Diskusi, Puisi, hingga Bernyanyi, Bedah Buku Jadi Temu Kangen
jpnn.com - KALAU biasanya menjadi orang di balik layar, Ishadi Soetopo Kartosapoetro atau yang biasa dikenal sebagai Ishadi S.K. kali ini menjadi bintang dalam film pendeknya sendiri. Bak seorang pertapa, pria kelahiran Majene, 71 tahun silam, itu menikmati perkembangan dunia jurnalistik dalam keheningan dan kesejukan alam Sukabumi.
Laporan Rima Gusriana Harahap, Surabaya
=====================================
Semua tergambar lewat video singkat yang diputar sebagai pembuka acara bedah buku Media dan Kekuasaan: Televisi di Hari-Hari Terakhir Presiden Soeharto di Semanggi Room, Graha Pena Jawa Pos,kemarin (27/8).
”Baru kali ini saya bedah buku, yang datang dikasih gratis.

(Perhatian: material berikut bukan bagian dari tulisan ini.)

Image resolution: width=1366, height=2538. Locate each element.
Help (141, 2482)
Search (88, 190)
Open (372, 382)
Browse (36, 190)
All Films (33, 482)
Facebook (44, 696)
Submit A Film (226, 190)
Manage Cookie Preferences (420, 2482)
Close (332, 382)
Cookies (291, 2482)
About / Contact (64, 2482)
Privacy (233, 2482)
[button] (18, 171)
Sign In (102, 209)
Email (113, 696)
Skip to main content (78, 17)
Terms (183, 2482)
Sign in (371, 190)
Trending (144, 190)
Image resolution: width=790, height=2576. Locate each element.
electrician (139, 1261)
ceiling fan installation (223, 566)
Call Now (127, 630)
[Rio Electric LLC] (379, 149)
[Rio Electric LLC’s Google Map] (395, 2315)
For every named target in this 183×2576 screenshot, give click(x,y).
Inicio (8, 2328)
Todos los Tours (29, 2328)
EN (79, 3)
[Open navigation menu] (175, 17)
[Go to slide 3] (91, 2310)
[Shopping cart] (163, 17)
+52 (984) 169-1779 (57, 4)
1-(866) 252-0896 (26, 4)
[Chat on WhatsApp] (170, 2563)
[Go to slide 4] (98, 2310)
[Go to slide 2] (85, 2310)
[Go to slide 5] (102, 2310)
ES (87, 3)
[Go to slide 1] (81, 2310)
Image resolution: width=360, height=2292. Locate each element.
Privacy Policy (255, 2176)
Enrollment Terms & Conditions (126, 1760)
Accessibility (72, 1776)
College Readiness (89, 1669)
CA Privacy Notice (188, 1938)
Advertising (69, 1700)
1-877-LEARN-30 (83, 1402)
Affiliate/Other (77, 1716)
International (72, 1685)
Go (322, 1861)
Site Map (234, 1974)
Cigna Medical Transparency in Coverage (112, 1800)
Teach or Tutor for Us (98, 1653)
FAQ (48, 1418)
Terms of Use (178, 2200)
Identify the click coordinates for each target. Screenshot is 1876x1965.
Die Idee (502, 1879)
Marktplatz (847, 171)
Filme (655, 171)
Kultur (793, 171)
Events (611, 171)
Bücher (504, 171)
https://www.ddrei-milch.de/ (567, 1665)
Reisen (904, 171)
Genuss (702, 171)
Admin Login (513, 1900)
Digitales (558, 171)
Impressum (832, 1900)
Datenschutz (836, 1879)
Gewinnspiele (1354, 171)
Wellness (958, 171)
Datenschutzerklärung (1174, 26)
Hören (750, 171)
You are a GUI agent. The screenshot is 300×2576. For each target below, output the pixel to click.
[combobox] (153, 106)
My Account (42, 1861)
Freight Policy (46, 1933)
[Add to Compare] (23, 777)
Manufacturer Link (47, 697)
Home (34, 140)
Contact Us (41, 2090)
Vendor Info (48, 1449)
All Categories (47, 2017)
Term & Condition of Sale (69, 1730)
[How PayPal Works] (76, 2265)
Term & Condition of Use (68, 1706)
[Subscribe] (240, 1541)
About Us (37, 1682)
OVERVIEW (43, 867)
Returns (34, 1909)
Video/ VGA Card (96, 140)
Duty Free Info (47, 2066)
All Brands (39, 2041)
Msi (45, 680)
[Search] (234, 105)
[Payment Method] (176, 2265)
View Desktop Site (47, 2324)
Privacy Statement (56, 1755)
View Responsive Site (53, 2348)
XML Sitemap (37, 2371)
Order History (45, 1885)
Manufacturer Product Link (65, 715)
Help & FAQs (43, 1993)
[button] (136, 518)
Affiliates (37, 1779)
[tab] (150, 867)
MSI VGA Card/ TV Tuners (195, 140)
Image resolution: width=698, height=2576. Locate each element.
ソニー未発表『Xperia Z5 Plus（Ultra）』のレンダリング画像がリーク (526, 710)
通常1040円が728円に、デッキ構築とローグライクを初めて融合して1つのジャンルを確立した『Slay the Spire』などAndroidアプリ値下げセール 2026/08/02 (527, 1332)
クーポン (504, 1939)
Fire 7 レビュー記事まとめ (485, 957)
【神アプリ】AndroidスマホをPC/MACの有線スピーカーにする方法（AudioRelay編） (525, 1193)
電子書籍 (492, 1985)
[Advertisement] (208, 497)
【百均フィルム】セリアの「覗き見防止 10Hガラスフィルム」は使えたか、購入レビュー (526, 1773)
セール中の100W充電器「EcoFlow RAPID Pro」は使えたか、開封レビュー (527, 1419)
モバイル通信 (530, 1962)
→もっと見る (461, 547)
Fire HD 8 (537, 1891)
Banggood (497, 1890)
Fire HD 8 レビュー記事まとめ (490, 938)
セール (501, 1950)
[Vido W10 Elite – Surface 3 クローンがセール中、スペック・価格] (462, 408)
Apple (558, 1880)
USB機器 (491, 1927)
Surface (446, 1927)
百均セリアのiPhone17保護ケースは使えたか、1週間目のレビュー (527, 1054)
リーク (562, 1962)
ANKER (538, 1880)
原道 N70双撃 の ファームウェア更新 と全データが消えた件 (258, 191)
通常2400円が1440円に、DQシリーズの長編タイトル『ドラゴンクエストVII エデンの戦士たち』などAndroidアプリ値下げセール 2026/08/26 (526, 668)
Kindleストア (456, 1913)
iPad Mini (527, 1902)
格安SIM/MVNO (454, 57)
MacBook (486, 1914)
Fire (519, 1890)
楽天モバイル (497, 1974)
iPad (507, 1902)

Biasanya beli,” canda Ishadi disambut gelak tawa hadirin. Bersama Jawa Pos,komisaris Trans Media itu melangsungkan bedah buku untuk kali ke-9 dalam lima bulan terakhir. Sebelumnya dia ke Jakarta, Semarang, dan Palembang sambil menyambangi beberapa universitas dan forum diskusi.
Bedah bukunya kali ini, dituturkan Ishadi, ibarat pulang ke rumah sendiri. Atmosfer kewartawanan begitu kentara. Didampingi Wakil Gubernur Jawa Timur Saifullah Yusuf, redaktur buku Jawa Pos Tatang Mahardika, berikut kolumnis Ruang Putih Jawa Pos A.S. Laksana, Ishadi memaparkan berbagai cerita di balik suka duka dunia newsroom,terutama di masa-masa akhir kekuasaan Soeharto.
Buku yang merupakan adaptasi populer dari disertasinya 12 tahun silam itu serupa kliping sejarah yang mengejewantahkan kembali peristiwa-peristiwa heroik di balik meja redaksi dan bagaimana media –khususnya televisi– bisa begitu berperan dalam mencetak jejak baru perjalanan suatu bangsa. ”Siapa menguasai media, menguasai dunia,” tutur Ishadi mengutip pernyataan John Naisbitt, public speaker asal AS.
Peran media, ungkap dia, menjadi amat penting dalam mengawal proses perkembangan suatu bangsa. Indonesia tengah berada dalam era transisi, yakni saat sumber daya manusia dan kekayaan alam melesat maju dan saling melengkapi. Optimisme itulah yang senantiasa harus dijaga. Caranya, dengan tindak tanduk media dalam menyajikan tayangan-tayangan yang mencerdaskan.
Dua sisi media yang kini dinikmati diharapkan senantiasa berimbang. Dua hal itu, yakni kebebasan dan tanggung jawab, sempat berjalan timpang di era Orde Baru. Saat itu belenggu kekuasaan dirasakan betul dalam kontrol segmen pemberitaan.